Select and retrieve sequences in
FASTA format, using the output controls. This takes a few steps in NCBI Entrez.
[NCBI names are rather long. You
could edit the unneeded text at this stage.]
Load the sequences into ClustalX
and do the alignment. Examine the alignment.
1. Is the sequence uniformly
conserved?
2. Given the uniformity (or not)
of the conservation, would you expect that your phylogenetic analysis would be
improved by incorporation of a model of between-site rate heterogeneity (i.e.
gamma and invariant sites)?
3. Is part of the alignment too
divergent for tree calculation?
4. Are there any sequence in the
alignment that you expect are fragments?
1. Delete all the fragments.
Remove gaps and realign.
2. Check for any funny sequences
in the conserved homeobox. If any occur, delete them, remove gaps, realign.
3. When the alignment seems to be
ready, save the alignment in PIR format.
1. Load the GBLOCKS server at:
http://molevol.ibmb.csic.es/Gblocks_server/index.html
2. Load the PIR format alignment
3. Toggle on smaller blocks and
less strict flanking positions. (Why are we doing this?)

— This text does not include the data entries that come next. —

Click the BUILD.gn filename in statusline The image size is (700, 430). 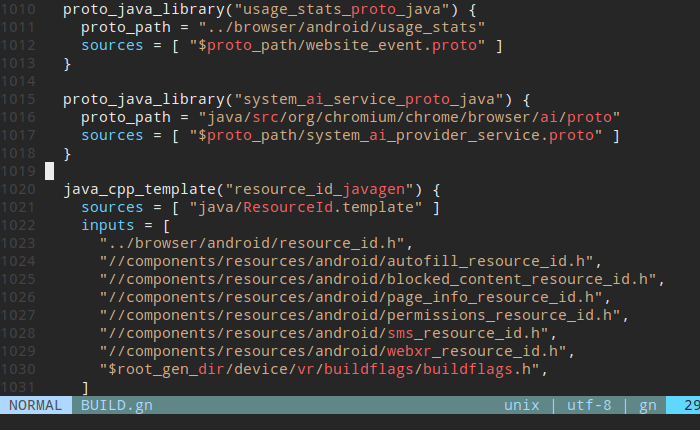(117, 405)
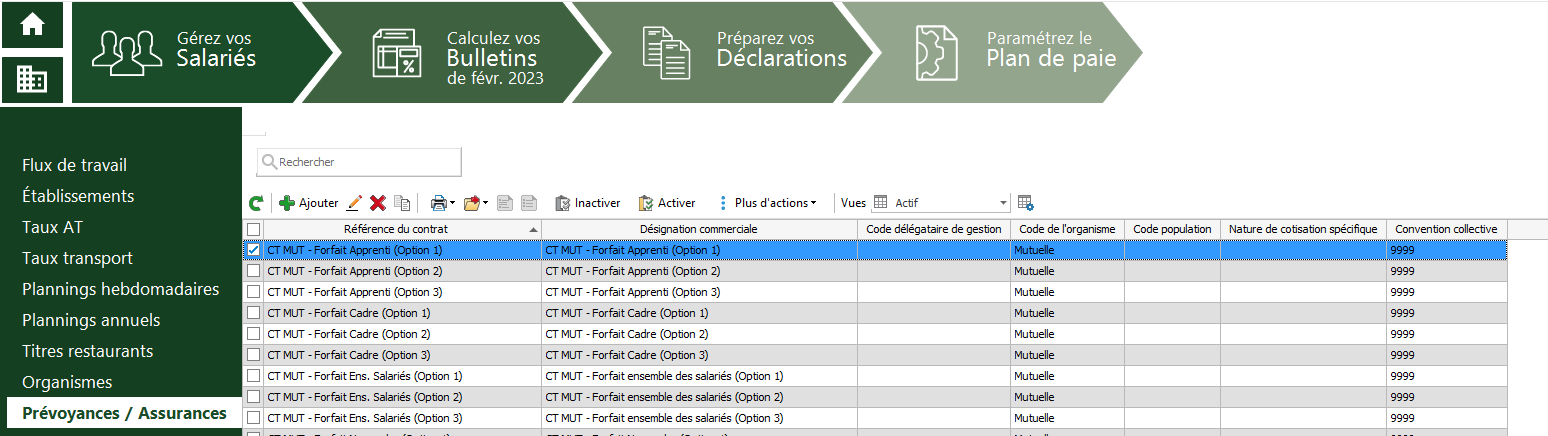Click the green refresh icon
Viewport: 1548px width, 436px height.
pyautogui.click(x=256, y=203)
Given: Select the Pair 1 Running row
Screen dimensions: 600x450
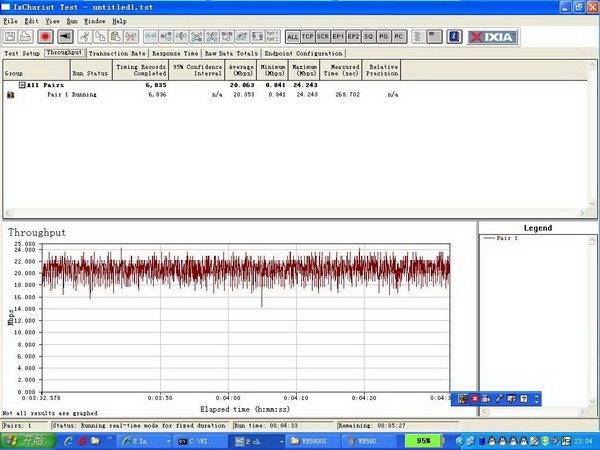Looking at the screenshot, I should click(x=70, y=94).
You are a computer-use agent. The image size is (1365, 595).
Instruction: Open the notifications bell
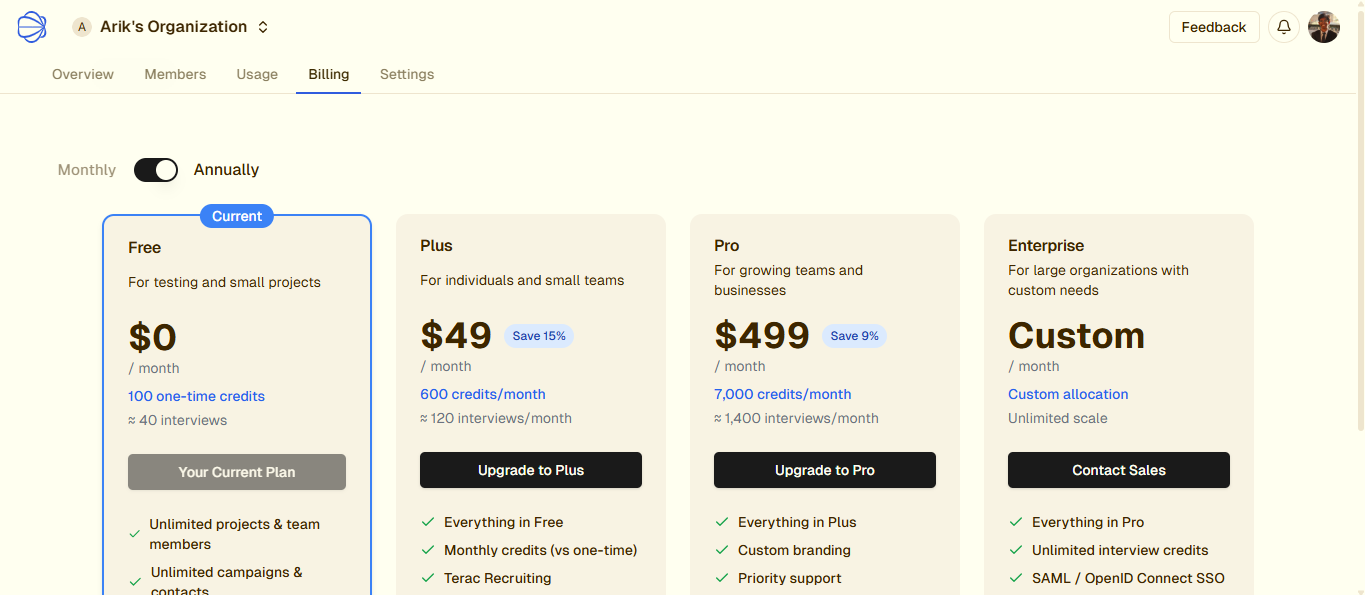coord(1284,27)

4. Get blocks and save as e.g.
DLL_gb.pir
1. Load the Gblocked alignment
into ClustalX
Does
this alignment have many or few informative positions? Is it suitable for
detailed or superficial phylogeny estimation?
2. Toggle on correct for multiple
substitutions
3. Make tree
4. Display tree in NJPLOT
1. Is there a Xenopus orthologue
of our sequence (Box5_notvi)?
2. Is there another DLL from this
newt?
3. Are there other amphibian
DLLs?
4. Are DLX3_Notvi and DLL3_Xenla
orthologues?
5. Is there something odd about
Xenopus DLL numbering? What? Is this common in sequence databases?